Miguel Serras Pereira disse...

Caro jpm,
estou-me mais ou menos nas tintas para a "independência nacional", mas não para a democracia, ou para a salvaguarda e extensão do projecto de democratização do exercício governante do poder político. Dito isto, a subordinação a uma grande potência ou a um poder imperialista, que só pode ser antidemocrático, hierárquico e classista, é umas perspectiva que me importa combater.
Se quer saber tudo, penso que um processo de construção europeia democrático e federal seria um enorme passo em frente tanto no plano da defesa e aprofundamento das liberdades e direitos na Europa, como à escala internacional e mundial. Ora, é evidente que negócios como aqueles a que me refiro estariam absolutamente fora de causa num tal processo de construção/democratização.
Ou, por outras palavras, o imperialismo e o (neo)colonialismo não são armas do combate democrático contra o nacionalismo.

Saudações republicanas

msp

jpm disse...

Caro MSP,

O problema parece-me ser a importância que se dá à nacionalidade. Duvido muito que uma empresa alemã tivesse uma actuação muito diferente da chinesa. Nesse capítulo, as empresas têm mostrado a sua aptidão multicultural para se ambientarem aos ambientes onde operam. Continuo sem perceber a sua limitação a uma federação europeia, porque não uma mundial, já agora?

Miguel Serras Pereira disse...

Caro jpm,
parece-me um tanto artificial este nosso desacordo. Outros teremos talvez mais sérios. Pneso que, ibérica, europeia ou mundial, a federação (como processo) que me interessa e que defendo deve ter por via e objectivo a democratização das relações de poder e das instituições por que nos governamos. Nos antípodas do modelo chinês da "sociedade harmoniosa", com a sua sobre-exploração desenfreada, a sua ausência das liberdades e direitos sociais mais elementares, os seus propósitos de hegemonia à escala global. Não é com uma "invasão" chinesa que ponha em causa a nossa independência nacional que devemos preocupar-nos; a ameaça é antes a da imposição de importarmos - por via "económica" - os traços mais mosntruosos do seu modelo, em detrimento das já parcas perspectivas de democratização.
Se o meu post, que é uma brincadeira, se presta a leituras nacionalistas ou a outros equívocos, aqui fica a correcção possível. Agradeço-lhe o ensejo que me dá de a fazer. E, de momento, creio que é tudo.

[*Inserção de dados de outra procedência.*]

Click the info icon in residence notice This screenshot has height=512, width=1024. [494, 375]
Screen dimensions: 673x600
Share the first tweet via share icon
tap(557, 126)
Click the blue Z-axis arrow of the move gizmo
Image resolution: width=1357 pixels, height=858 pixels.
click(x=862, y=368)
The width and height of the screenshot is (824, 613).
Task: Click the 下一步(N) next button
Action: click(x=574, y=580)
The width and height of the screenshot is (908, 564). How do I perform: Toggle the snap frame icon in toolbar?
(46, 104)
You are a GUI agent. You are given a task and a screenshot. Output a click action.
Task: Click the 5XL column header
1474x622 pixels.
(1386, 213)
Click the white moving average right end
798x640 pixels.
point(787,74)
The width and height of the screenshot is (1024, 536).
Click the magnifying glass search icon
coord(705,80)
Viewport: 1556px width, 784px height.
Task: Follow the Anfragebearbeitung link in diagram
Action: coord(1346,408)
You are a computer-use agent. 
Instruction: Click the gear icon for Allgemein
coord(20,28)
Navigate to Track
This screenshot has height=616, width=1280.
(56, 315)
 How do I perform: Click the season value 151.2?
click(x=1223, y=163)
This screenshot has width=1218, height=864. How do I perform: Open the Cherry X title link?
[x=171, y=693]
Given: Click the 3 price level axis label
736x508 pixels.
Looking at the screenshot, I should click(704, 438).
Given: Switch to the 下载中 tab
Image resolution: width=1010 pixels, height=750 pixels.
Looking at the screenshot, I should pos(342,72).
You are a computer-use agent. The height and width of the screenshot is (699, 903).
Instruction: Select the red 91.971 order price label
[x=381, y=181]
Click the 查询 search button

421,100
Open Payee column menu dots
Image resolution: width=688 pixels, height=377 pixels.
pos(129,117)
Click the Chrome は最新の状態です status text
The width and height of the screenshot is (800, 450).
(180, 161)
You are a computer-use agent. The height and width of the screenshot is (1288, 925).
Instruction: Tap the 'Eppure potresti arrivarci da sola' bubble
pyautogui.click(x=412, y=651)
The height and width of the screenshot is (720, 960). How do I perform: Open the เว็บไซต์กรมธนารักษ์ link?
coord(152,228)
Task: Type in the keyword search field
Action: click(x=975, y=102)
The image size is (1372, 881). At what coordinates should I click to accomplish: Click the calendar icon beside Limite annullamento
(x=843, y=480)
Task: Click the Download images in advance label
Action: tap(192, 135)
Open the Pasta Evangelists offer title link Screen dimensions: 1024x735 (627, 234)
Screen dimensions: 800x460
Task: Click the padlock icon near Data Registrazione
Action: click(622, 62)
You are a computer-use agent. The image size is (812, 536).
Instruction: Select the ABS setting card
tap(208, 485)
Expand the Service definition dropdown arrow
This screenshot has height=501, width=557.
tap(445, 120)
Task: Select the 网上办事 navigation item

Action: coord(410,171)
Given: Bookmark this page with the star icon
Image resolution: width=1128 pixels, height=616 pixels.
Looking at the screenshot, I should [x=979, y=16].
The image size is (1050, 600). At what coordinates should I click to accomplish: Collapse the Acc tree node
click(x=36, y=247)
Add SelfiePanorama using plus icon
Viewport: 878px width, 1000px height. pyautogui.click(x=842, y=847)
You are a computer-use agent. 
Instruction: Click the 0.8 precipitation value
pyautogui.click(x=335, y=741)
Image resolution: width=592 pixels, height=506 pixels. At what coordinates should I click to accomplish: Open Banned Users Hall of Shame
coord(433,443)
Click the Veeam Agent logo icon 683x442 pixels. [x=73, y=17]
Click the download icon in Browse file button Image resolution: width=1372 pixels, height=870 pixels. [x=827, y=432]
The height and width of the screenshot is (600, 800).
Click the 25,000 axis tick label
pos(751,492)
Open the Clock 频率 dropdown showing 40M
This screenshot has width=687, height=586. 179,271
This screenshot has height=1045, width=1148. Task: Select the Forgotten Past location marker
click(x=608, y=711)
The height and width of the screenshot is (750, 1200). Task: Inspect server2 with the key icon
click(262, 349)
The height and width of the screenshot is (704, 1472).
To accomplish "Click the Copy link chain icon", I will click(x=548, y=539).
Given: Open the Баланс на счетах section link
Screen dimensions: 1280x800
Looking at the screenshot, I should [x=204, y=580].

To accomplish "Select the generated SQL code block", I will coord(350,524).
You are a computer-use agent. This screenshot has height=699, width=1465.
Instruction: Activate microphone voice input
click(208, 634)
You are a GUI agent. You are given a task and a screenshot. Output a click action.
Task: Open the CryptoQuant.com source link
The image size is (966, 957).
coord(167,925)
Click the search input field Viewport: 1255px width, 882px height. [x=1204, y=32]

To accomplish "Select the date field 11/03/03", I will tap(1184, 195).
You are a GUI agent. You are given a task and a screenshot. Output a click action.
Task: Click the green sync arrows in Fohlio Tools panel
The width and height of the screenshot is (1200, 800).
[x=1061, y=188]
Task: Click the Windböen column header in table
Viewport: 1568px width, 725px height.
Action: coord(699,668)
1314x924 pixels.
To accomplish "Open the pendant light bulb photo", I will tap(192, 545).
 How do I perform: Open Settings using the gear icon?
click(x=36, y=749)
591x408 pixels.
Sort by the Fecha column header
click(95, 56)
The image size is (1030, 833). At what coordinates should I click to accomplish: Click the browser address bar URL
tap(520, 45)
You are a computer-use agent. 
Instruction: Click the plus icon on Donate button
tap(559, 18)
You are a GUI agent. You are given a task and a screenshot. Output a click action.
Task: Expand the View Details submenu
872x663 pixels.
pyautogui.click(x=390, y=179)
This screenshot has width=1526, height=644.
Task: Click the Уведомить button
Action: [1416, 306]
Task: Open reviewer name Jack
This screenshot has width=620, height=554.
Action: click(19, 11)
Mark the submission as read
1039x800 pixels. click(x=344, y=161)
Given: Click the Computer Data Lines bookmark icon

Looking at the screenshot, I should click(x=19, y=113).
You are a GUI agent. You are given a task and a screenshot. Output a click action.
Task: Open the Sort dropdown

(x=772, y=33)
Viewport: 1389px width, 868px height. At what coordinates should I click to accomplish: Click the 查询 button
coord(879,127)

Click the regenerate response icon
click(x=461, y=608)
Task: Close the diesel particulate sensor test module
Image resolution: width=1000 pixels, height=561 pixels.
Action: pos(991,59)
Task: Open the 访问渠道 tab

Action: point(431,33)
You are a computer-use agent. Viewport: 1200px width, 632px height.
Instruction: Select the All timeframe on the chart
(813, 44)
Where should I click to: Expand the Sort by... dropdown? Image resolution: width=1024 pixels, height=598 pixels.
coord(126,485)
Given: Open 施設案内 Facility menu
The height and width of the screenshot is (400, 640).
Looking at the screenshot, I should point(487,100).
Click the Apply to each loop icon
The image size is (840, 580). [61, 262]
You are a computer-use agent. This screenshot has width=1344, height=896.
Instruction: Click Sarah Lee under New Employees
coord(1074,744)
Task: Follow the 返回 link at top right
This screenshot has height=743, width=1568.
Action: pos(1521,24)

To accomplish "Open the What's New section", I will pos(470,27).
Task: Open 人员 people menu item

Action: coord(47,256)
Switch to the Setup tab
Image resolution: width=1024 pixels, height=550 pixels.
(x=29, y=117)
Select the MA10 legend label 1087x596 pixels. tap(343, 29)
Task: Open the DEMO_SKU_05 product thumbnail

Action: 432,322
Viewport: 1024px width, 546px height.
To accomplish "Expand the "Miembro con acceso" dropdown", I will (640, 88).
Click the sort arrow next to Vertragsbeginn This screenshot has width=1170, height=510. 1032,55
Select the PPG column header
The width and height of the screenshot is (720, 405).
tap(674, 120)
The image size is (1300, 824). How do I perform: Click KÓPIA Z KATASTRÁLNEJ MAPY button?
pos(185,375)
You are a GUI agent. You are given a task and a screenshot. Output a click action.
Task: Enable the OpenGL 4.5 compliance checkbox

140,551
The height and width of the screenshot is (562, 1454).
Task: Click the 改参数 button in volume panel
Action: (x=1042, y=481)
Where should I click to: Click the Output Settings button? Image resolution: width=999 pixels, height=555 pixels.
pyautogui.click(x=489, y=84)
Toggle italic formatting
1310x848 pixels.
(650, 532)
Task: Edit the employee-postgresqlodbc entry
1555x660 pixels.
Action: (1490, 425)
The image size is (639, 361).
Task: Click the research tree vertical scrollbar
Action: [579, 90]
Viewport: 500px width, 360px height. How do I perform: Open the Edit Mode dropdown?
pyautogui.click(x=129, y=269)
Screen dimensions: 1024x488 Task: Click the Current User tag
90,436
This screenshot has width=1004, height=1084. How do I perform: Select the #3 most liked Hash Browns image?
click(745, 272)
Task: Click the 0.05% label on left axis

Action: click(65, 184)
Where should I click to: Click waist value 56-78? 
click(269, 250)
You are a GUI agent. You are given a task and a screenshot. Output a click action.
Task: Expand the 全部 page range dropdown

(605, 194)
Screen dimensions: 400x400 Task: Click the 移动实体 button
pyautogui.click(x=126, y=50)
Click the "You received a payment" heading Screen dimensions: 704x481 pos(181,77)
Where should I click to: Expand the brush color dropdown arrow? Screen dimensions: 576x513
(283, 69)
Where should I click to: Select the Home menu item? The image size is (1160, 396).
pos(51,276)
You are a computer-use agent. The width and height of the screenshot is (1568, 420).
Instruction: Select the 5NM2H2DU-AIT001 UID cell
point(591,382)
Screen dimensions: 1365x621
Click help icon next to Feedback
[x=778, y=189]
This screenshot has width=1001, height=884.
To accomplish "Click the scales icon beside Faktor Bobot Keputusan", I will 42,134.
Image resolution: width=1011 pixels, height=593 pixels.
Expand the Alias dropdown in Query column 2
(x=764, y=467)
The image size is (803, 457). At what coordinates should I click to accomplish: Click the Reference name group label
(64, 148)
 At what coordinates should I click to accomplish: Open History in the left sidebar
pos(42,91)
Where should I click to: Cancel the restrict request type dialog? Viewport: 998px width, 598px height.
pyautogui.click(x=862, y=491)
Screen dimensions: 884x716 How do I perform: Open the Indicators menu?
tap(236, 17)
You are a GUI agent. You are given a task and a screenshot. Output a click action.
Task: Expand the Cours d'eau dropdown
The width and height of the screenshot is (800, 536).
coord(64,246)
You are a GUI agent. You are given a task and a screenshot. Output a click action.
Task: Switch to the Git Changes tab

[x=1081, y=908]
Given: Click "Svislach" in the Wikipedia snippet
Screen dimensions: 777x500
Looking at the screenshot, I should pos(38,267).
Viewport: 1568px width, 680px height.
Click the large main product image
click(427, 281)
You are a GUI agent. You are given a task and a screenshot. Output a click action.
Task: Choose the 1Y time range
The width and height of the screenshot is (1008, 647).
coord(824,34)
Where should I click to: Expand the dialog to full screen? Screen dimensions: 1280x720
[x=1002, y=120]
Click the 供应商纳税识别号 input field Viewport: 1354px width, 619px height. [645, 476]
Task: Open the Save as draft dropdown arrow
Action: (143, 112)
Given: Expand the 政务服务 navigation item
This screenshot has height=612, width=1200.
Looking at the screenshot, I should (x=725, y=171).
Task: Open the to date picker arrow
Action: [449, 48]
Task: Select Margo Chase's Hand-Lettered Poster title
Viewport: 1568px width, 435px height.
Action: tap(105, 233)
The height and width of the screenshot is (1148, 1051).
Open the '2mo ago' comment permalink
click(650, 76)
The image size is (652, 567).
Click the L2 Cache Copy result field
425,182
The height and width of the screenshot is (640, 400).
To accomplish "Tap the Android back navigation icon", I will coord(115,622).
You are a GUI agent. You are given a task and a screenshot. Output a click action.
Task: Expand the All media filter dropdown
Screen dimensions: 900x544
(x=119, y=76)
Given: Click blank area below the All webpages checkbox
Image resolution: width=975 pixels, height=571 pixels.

Cordiais saudações democráticas

msp

jpm disse...

Teremos, certamente, várias divergências. Esta penso que é uma delas. Não me parece que a adopção de um modelo social desastroso se vá processar através de operações como esta que discutimos. Em relação ao resto, lá está, temos certamente muitas divergências. A primeira das quais é a de se assumir assim, à partida, que a RPC tem um projecto de hegemonia global. Do pouco que fui lendo, isso parece-me muito pouco provável. E não, eu não acho que a China seja um importante pólo de resistência anti-imperialista. Acho é que muito do barulho que se fez não teve grande razão de ser.
Também me fico por aqui agora.

Cumprimentos

jpm disse...

É verdade que devemos ter várias outras divergências. Quanto a esta, limito-me a insistir na ideia que não vejo grande diferença em ser uma empresa chinesa ou alemã. A ideia é esta, fora de portas os chineses comportam-se como os alemães, tal como na china, os alemães se comportam com os chineses. É aquela divisão muitas das vezes artificiais que os teóricos das relações internacionais estabelecem entre política interna e externa (com algumas variantes).
Permita-me ainda discordar da ideia de pretensão de hegemonia social por parte da China. Nada aponta nesse sentido, pelo pouco que fui lendo sobre a RPC. E não, não acho que a RPC seja um esteio do anti-imperialismo. Parece-me que no que toca a política externa são extremamente ciosos da sua soberania e não propriamente preocupados em projectar a sua força através da subjugação da soberania alheia, excepto nos casos muito particulares como o Tibete, Taiwan e por aí fora.